§ Exercise aim
Everything from the line with "Task: Click the SQL Audience badge" to the end of the data is to be retyped exactly, and nothing else.

§ Supplied records
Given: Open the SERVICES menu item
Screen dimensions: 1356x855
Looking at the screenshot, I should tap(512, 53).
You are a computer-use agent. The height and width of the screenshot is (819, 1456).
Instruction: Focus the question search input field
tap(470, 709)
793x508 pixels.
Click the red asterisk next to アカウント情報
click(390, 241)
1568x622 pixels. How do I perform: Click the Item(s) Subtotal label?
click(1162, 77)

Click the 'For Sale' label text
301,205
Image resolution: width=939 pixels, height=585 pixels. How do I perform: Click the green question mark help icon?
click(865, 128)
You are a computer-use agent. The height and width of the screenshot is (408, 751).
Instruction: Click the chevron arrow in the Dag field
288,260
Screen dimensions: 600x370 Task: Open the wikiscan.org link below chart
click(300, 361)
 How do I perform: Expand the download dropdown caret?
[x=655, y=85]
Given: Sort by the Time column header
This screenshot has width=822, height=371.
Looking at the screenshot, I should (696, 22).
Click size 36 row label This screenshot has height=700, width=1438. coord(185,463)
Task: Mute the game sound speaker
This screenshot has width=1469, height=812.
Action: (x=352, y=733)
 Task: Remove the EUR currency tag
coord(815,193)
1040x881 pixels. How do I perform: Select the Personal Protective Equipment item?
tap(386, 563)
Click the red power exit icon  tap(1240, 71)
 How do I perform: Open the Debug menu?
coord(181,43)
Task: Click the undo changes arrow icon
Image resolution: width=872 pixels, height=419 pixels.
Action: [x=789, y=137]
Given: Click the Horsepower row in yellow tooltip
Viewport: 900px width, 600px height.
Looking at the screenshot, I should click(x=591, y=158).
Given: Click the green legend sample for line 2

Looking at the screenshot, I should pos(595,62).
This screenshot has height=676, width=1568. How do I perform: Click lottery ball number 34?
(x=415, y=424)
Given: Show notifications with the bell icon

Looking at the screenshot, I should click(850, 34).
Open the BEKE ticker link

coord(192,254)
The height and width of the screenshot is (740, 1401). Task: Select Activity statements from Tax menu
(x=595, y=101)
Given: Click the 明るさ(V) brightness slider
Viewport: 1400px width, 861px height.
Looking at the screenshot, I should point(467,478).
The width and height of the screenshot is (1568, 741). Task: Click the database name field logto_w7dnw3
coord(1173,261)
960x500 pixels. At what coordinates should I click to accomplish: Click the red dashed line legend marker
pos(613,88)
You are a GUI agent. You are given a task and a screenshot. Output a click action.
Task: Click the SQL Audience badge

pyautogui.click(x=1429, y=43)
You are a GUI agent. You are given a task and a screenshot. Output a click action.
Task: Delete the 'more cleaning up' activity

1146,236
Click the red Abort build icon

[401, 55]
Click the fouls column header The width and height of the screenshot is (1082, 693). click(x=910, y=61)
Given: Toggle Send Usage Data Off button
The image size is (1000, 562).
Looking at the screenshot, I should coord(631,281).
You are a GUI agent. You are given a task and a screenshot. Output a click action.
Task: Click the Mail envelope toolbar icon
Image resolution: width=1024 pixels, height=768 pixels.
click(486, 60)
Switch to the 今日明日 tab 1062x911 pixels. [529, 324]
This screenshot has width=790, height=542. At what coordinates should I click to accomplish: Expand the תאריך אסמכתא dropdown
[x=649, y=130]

§ Expected answer
Task: Click the SQL Audience badge

pyautogui.click(x=1429, y=43)
You are a GUI agent. You are given a task and a screenshot. Output a click action.
Task: Delete the 'more cleaning up' activity

1146,236
Click the red Abort build icon

[401, 55]
Click the fouls column header The width and height of the screenshot is (1082, 693). click(x=910, y=61)
Given: Toggle Send Usage Data Off button
The image size is (1000, 562).
Looking at the screenshot, I should coord(631,281).
You are a GUI agent. You are given a task and a screenshot. Output a click action.
Task: Click the Mail envelope toolbar icon
Image resolution: width=1024 pixels, height=768 pixels.
click(486, 60)
Switch to the 今日明日 tab 1062x911 pixels. [529, 324]
This screenshot has width=790, height=542. At what coordinates should I click to accomplish: Expand the תאריך אסמכתא dropdown
[x=649, y=130]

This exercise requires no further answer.